● **INPUT DATA**
· · · ·

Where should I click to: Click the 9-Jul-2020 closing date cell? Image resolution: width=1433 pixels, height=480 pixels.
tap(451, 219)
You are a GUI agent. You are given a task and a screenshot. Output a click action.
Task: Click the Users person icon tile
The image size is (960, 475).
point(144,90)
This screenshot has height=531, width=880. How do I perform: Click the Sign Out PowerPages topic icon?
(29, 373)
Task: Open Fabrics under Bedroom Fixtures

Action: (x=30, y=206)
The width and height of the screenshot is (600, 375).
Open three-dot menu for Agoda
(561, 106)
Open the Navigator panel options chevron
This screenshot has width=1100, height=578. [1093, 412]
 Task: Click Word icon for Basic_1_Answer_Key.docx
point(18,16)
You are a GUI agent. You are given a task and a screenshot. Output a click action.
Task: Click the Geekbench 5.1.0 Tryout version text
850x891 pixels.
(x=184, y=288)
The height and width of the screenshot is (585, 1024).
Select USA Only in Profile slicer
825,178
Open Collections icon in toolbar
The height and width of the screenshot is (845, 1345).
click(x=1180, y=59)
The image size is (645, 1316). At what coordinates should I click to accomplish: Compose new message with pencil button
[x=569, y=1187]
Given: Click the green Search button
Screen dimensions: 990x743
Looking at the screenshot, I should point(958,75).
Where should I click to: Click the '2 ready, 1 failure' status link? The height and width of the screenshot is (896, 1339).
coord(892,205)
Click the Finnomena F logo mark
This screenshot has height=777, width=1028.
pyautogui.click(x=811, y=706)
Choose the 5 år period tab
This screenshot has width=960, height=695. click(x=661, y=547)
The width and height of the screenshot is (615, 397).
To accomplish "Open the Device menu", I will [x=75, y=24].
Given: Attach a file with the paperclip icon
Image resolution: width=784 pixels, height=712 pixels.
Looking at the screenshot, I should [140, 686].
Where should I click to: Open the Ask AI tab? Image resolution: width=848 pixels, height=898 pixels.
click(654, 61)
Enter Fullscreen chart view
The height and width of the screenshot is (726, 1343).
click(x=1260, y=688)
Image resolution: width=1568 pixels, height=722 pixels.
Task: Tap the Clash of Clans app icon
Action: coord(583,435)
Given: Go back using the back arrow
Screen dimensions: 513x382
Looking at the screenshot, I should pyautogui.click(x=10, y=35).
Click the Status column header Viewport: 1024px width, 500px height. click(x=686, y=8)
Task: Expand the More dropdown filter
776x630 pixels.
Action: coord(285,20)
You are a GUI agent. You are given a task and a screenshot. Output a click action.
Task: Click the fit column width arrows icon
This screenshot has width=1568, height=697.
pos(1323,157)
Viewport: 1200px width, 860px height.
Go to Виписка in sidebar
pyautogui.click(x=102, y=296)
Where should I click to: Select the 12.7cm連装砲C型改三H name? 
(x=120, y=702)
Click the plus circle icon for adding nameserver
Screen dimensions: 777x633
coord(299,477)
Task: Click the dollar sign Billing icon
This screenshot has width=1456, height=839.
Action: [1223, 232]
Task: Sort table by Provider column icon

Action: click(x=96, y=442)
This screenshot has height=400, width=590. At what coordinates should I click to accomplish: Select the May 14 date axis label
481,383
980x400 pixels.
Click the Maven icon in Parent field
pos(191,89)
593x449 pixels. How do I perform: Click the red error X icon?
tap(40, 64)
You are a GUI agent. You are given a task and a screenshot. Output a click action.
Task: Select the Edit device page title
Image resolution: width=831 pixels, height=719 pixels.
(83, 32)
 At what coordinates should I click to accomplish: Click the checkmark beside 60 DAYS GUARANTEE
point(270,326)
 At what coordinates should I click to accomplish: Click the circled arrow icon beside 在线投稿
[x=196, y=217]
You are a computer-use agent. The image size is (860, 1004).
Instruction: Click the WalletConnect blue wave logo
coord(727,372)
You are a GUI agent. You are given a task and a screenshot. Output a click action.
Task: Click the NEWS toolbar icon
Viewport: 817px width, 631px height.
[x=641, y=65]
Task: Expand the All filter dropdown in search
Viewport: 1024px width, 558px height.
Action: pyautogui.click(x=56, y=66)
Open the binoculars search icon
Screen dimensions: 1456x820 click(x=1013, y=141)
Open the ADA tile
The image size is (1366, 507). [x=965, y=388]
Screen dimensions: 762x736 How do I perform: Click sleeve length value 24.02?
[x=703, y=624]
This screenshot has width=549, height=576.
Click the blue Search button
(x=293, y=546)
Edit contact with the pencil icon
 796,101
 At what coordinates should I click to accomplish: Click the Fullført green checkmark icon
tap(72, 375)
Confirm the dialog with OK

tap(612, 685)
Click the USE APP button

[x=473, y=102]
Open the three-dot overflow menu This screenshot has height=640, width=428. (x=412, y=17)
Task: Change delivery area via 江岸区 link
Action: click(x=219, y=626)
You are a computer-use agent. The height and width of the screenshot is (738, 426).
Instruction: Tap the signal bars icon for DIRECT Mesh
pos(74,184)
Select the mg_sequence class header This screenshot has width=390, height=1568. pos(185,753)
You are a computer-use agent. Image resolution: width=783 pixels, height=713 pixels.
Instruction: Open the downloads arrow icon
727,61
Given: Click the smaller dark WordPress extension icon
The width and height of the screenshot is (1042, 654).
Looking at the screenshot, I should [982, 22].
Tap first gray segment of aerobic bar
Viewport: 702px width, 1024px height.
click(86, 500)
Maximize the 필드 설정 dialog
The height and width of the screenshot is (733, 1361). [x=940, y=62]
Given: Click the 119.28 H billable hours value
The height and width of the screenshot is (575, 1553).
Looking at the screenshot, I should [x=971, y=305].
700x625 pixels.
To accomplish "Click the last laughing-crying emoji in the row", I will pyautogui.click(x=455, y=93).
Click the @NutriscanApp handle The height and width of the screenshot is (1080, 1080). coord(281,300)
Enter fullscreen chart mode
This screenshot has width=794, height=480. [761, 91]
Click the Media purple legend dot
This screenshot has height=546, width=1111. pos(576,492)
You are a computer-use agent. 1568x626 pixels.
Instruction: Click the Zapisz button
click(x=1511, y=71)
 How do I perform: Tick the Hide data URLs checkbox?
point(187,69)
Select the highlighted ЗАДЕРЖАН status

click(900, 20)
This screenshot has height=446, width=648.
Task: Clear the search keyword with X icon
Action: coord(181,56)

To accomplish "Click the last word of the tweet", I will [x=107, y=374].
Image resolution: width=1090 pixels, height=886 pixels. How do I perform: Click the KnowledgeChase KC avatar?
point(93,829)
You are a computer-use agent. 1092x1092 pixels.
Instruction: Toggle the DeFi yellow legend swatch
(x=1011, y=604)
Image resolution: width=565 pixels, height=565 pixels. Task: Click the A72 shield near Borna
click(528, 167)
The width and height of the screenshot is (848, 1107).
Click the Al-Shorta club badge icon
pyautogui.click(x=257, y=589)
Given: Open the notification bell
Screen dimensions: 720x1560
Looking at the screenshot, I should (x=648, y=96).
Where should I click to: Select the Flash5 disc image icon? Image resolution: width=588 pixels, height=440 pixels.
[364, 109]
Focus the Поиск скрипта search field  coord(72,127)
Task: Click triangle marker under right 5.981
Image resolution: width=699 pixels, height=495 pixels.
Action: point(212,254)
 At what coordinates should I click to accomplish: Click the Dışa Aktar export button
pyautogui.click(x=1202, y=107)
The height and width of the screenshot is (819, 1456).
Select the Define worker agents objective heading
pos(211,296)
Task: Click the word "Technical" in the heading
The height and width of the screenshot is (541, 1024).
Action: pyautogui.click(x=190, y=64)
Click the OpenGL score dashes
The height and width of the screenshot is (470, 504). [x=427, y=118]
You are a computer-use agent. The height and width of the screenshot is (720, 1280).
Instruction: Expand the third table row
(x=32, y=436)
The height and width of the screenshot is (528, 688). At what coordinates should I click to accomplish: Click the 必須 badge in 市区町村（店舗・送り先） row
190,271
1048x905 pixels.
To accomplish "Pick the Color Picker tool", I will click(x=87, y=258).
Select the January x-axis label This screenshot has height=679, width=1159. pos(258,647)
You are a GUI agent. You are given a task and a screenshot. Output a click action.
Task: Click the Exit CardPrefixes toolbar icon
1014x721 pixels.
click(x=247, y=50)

· · · ·

● **WHAT THE TASK ASKS**
From where "Task: Click the Exit" appears to the last line of the listing above, please write out every line exactly; leave out the rest.

● **TASK ANSWER**
Task: Click the Exit CardPrefixes toolbar icon
1014x721 pixels.
click(x=247, y=50)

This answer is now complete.